◆ Stated task: Can you repeat every line of the entries below word for word, leaving the pictures out?

◆ Input for this task:
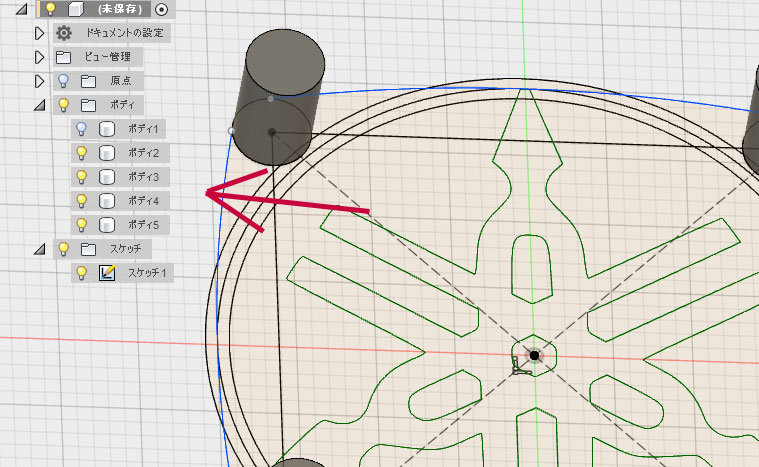Image resolution: width=759 pixels, height=467 pixels.
Task: Click the (未保存) document name
Action: click(120, 9)
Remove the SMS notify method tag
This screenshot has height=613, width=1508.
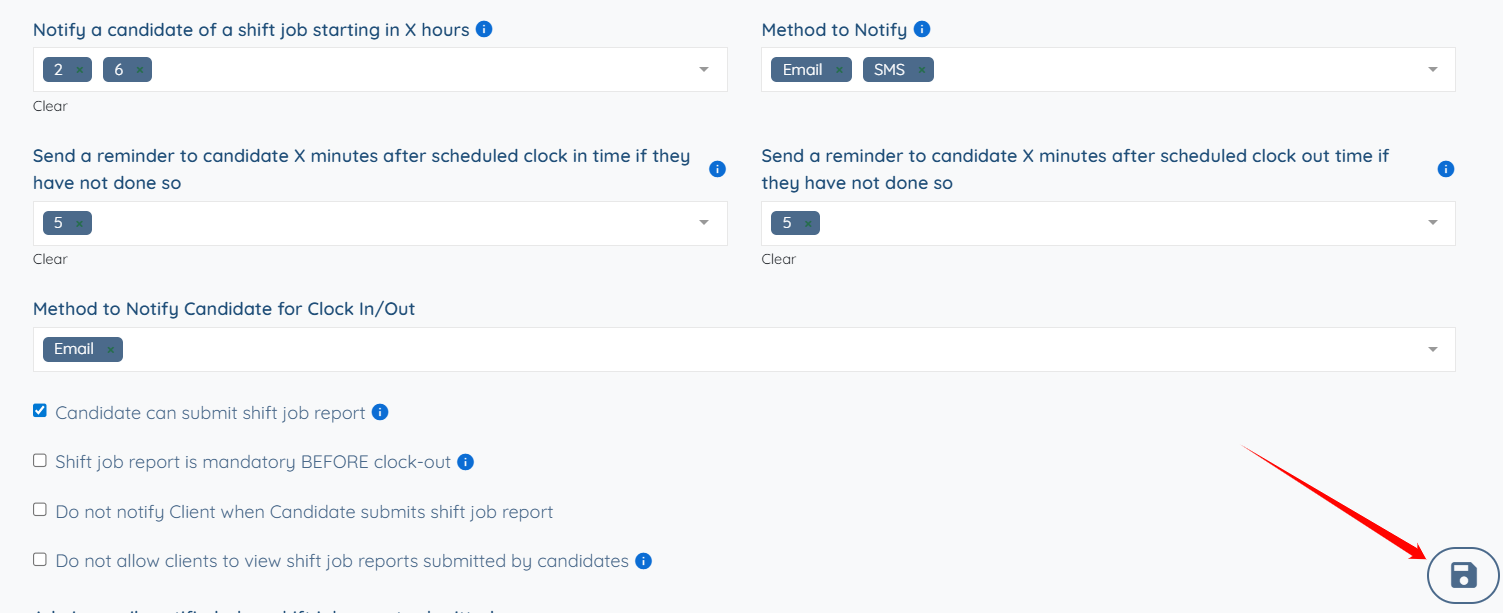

◆ Problem solution:
Image resolution: width=759 pixels, height=467 pixels.
Task: Click the (未保存) document name
Action: click(120, 9)
Remove the SMS notify method tag
This screenshot has height=613, width=1508.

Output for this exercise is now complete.